GIVEN ENTRIES:
************
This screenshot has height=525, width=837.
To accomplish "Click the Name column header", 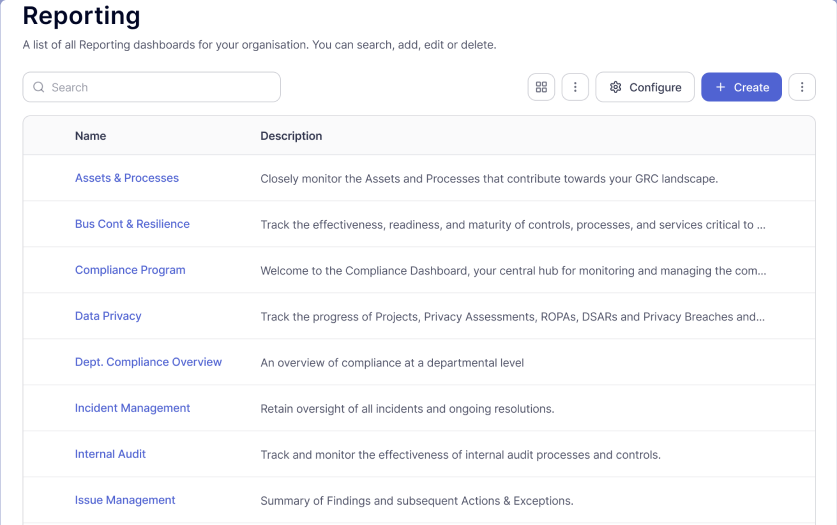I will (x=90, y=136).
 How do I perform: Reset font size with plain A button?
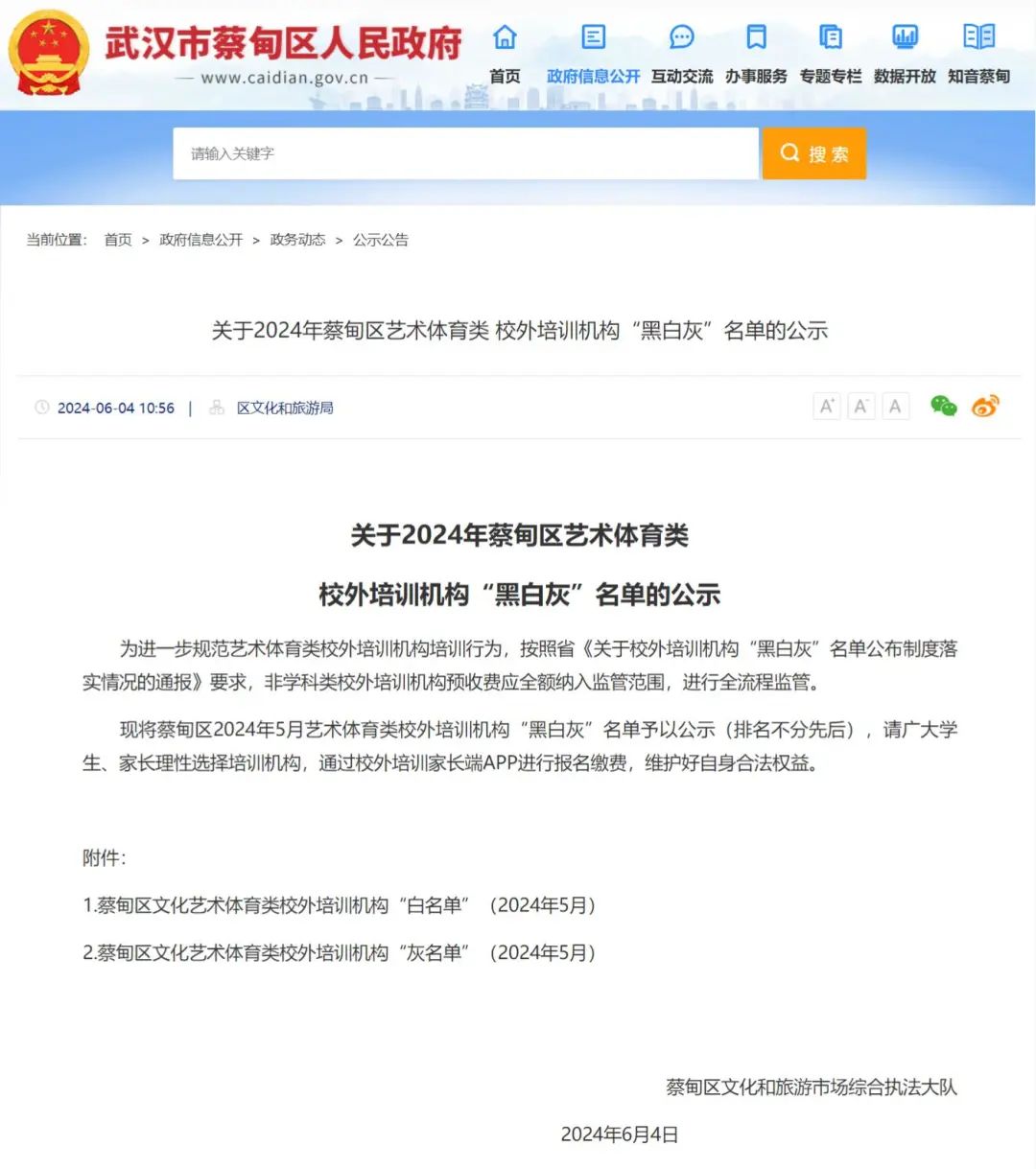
************
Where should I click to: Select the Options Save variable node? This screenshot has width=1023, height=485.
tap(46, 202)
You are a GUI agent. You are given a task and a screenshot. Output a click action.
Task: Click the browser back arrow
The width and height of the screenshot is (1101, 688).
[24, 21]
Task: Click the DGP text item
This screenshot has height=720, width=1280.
************
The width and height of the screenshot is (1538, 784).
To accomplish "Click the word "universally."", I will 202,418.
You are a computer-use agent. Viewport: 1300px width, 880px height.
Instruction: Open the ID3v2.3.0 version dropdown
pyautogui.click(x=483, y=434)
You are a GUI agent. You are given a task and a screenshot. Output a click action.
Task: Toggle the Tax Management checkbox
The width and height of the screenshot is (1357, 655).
************
ACTION ITEM:
Give back the records above exactly, limited to the lines between the one holding "The width and height of the screenshot is (1538, 784)." and the one holding "Task: Toggle the Tax Management checkbox", inclusive.

SOLVED PROBLEM:
The width and height of the screenshot is (1538, 784).
To accomplish "Click the word "universally."", I will 202,418.
You are a computer-use agent. Viewport: 1300px width, 880px height.
Instruction: Open the ID3v2.3.0 version dropdown
pyautogui.click(x=483, y=434)
You are a GUI agent. You are given a task and a screenshot. Output a click action.
Task: Toggle the Tax Management checkbox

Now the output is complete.